+++ Supplied records

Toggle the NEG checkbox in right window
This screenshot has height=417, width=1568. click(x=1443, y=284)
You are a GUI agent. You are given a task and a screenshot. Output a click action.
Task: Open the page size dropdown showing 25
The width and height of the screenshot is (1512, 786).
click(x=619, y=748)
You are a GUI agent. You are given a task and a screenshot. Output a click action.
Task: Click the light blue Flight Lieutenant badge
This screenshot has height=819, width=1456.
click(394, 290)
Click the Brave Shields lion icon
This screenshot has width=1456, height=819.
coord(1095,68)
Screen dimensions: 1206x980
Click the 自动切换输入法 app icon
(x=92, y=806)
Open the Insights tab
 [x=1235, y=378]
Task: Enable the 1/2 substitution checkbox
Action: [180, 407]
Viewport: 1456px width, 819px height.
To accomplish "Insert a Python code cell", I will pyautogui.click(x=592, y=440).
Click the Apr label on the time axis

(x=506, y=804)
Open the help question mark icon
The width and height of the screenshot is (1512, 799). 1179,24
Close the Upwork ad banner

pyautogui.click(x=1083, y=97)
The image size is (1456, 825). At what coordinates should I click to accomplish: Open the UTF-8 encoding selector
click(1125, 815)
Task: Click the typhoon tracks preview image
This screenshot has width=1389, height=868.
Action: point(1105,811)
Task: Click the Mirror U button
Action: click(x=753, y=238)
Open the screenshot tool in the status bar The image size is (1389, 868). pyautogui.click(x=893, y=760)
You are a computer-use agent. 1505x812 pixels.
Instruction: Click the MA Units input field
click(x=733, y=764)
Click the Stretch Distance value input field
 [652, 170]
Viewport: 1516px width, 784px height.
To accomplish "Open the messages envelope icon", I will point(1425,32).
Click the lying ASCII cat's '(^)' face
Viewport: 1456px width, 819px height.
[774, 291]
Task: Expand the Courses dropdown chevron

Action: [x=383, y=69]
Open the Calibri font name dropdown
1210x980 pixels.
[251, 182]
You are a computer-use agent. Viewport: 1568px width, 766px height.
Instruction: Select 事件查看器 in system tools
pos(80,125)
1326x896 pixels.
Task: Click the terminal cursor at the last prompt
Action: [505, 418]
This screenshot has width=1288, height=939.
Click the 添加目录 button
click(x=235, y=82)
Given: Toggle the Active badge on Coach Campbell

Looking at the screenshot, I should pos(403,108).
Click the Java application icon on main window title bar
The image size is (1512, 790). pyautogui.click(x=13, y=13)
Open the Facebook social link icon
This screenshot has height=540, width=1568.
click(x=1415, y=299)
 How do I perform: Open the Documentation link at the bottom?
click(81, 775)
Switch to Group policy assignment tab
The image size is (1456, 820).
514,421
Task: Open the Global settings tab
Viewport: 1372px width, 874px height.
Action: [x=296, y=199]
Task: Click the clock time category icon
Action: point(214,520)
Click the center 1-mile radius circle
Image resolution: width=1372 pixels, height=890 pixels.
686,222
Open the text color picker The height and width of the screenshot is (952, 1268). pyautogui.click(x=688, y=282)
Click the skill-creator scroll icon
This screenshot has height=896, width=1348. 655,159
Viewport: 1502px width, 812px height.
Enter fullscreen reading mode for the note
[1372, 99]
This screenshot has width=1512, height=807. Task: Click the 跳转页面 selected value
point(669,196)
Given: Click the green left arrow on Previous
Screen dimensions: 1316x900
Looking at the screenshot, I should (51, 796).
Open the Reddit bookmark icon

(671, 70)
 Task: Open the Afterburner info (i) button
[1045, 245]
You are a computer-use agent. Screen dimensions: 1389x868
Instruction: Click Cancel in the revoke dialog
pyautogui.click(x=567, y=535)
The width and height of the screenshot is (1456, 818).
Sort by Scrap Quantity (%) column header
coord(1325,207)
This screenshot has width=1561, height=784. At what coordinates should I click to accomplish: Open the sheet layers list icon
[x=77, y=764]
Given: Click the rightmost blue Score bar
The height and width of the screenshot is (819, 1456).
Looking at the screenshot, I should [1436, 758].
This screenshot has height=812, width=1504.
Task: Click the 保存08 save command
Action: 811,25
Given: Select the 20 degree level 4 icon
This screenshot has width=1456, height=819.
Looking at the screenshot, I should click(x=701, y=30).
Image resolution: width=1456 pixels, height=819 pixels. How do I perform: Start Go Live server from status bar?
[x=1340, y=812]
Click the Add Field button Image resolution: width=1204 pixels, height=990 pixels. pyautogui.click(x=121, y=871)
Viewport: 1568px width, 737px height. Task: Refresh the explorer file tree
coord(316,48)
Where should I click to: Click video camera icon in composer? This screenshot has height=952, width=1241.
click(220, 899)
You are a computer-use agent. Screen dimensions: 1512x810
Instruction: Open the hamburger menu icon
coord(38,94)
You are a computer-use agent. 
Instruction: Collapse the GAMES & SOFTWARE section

++++++

What the exercise asks:
Show every line above in which the word "blue" is found.

Reply to the task:
Task: Click the light blue Flight Lieutenant badge
Given: Click the rightmost blue Score bar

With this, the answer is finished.